Apart from opening more domestic production plants, the Chinese government needs to actively look for external sources. The example of the actions taken by the Jilin government illustrates the gravity of the situation. After they recognized that the local economy faced a crisis, Jilin province sent a special envoy to Inner Mongolia to negotiate coal contracts, while the local government promoted coal from Russia, Indonesia, Mongolia. Moreover, the banning of Australian coal imports, following tensions between the two countries, has further exacerbated the crisis. Although this issue is political and not economic by nature, it has still put the brakes on China’s ambitious plans to be a leader in green technologies.

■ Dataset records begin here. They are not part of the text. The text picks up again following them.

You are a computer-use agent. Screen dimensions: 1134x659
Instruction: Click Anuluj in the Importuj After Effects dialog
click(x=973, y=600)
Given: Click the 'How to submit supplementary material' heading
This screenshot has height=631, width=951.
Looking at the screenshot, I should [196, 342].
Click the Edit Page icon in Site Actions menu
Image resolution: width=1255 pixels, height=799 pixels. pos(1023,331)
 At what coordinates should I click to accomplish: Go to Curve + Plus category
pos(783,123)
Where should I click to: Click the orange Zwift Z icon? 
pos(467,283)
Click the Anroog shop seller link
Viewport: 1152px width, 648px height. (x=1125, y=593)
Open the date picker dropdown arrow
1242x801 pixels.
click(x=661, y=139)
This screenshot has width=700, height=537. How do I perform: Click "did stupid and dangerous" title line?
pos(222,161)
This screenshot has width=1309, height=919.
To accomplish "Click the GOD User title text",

The role of provinces: Yunnan-Guangdong relations
So, with China facing an energy crunch, the question is who is responsible for mitigating the problem? The answer, provincial and local governments. This brings us back to the logic of Chinese development: horizontal competition is the key factor behind this process. From the perspective of China’s domestic energy market, two issues should be mentioned: namely the instability of new energy power sources (renewable sources) and the change in the pattern of power transmission from west to east (xi dian dong song 西电东送). In the past, western China was perceived as a regional backwater and merely an energy base for eastern China, which provided sufficient energy resources to secure the coastal areas’ economic development. But today this is no longer the case.
Relations between South-West Yunnan and the coastal province of Guangdong serve as the best illustrative example. After 2018, due to cheap energy prices, the Yunnan provincial government addressed the importance of heavy industry for the future economic growth of the province. They have introduced improved conditions and incentives for companies in aluminum and silicon material production. When the China Aluminum Group and Weiqiao Group Production commenced production, it led to a sudden increase in electricity consumption in the province, with a peak electricity demand of as much as 150 billion kilowatt-hours. This affected the grid’s eastward transmission capacity. Yunnan, which exports more than half its power, cut back on the amount it sent to the province of Guangdong, according to energy tracker Wood Mackenzie. At the same time, from January to May 2021, electricity consumption in Yunnan Province increased by 23.3% year-on-year. However, the amount of electricity exported increased by only 0.4% year-on-year. Predictions regarding power supply are rather pessimistic. According to Chinese sources, power supply and demand in Yunnan Province will be tight in 2023, should balance out in 2026, but may not be in surplus until 2030.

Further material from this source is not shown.